This story has been updated to correct a misstatement about ownership of the property.
The Georgia Court of Appeals has blocked the eviction of the Metro Atlanta Task Force for the Homeless from its controversial shelter in Atlanta.
It's unclear what the next step will be in the case. Task force lawyer Steve Hall said the appellate court order could mean the eviction will be stayed for months until the full appellate court can hear the case. "This case is so unusual that you can't take anything for granted," Hall said.
"We just want a chance for the case to be heard on the merits," he said. "Nobody has heard any facts yet."
This month, Fulton County Superior Court Judge Craig Schwall ordered the task force out by Wednesday.
Schwall ordered Beaty to turn over the shelter to a team run by the United Way of Metropolitan Atlanta, which was to have six months find housing for the men before turning over the property to Premium Funding Solutions, which acquired the deed after the task force defaulted on its mortgage.
The task force has sued Central Atlanta Progress and others that it contends conspired with city of Atlanta officials to cut off its public grants and private fund-raising so that it couldn't pay its utility bills or its almost $900,000 mortgage.
The task force also sued Emanuel Fialkow, contending he conspired with the business association to gain control of the massive building.
Fialkow has denied through his lawyer that he had anything to do with the eviction and has emphasized that he does not own the building. The owner is Premium Funding Solutions, a limited liability corporation whose majority member is a company in which Fialkow's wife has an interest.
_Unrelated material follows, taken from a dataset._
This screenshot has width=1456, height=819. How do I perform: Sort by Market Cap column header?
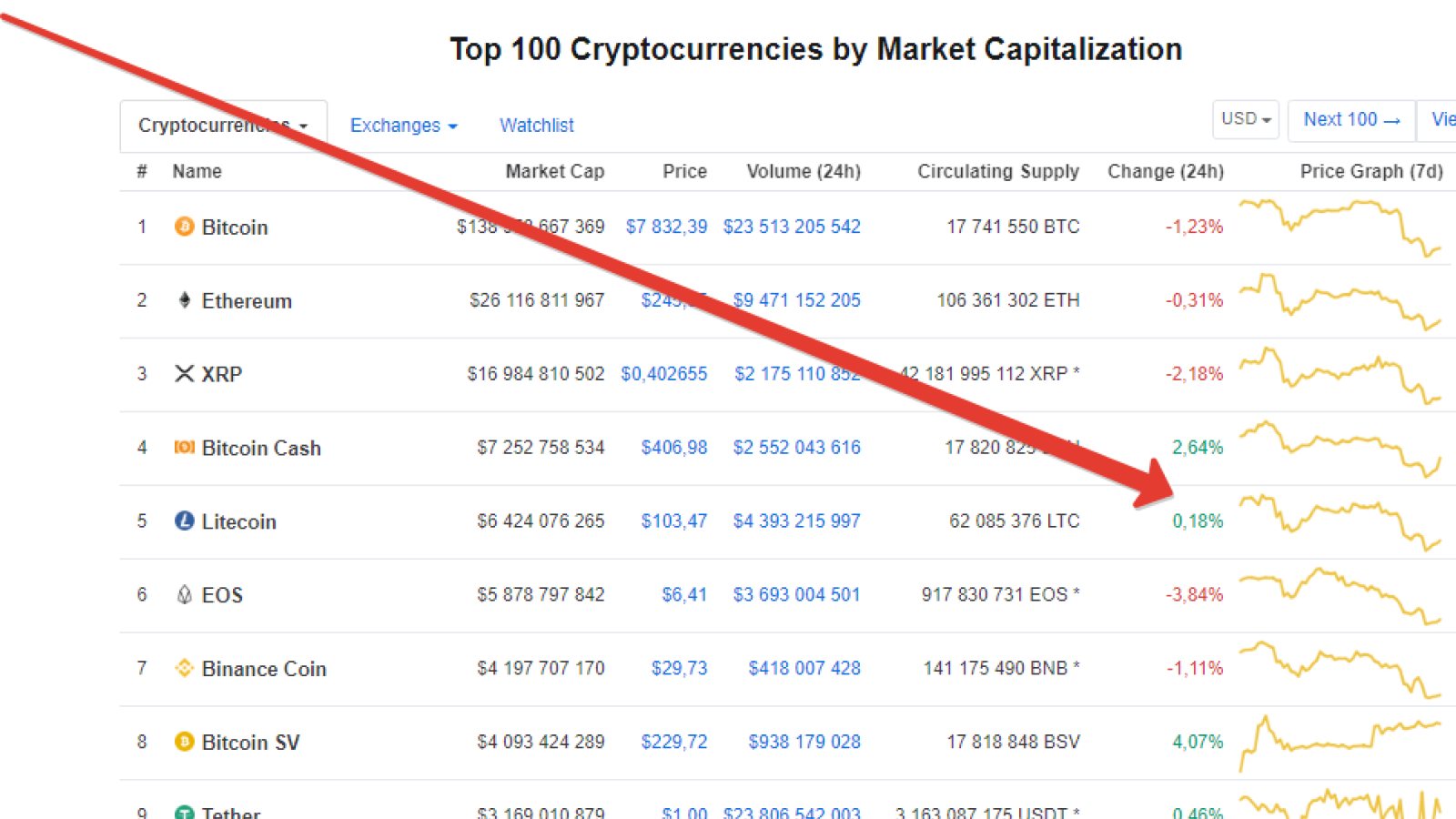coord(554,171)
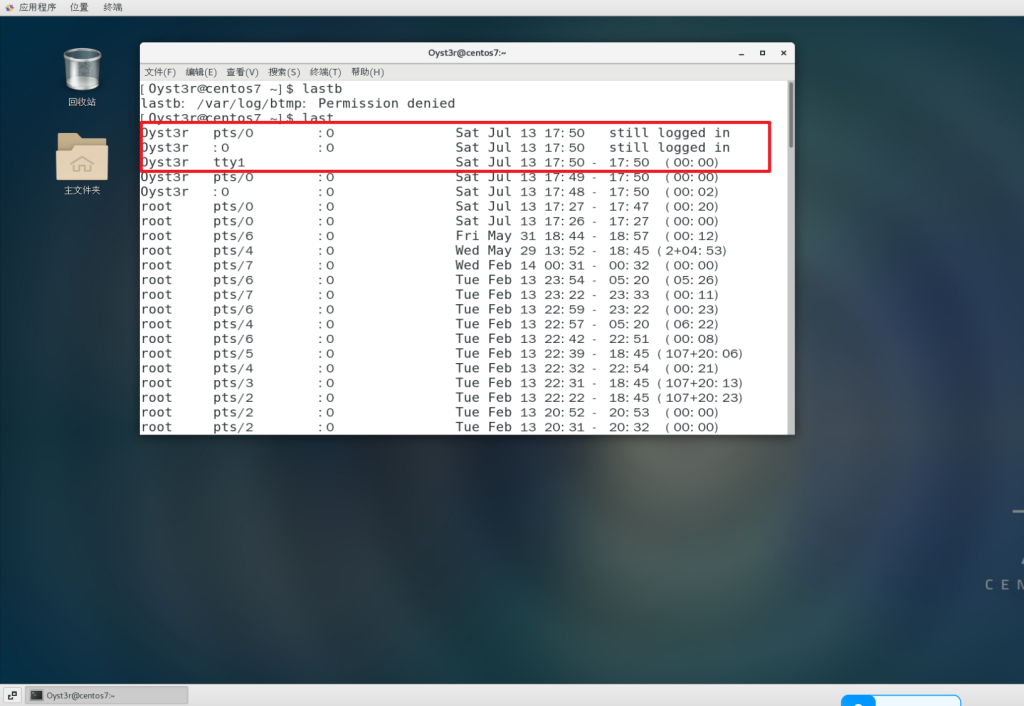Image resolution: width=1024 pixels, height=706 pixels.
Task: Open the 编辑(E) menu in terminal
Action: pyautogui.click(x=201, y=72)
"Although plaintiffs alleged that Mr. Fialkow was somehow involved in a conspiracy to defund [the Metro Atlanta Task Force for the Homeless], no evidence has ever been provided, nor does there exist any evidence that Mr. Fialkow was part of such an alleged 'conspiracy,'" his lawyer Wayne Melnick wrote this week in a letter to The Atlanta Journal-Constitution.
The building has changed hands legally since the task force defaulted on loans from two nonprofits to develop the shelter. In late 2008, members attending a Central Atlanta Progress and Atlanta Downtown Improvement District committee meeting initiated plans to try and purchase those loans, court filings show.
Central Atlanta Progress then approached the nonprofits, saying it had lined up investors to buy the notes, but the nonprofits declined the deal, court filings say.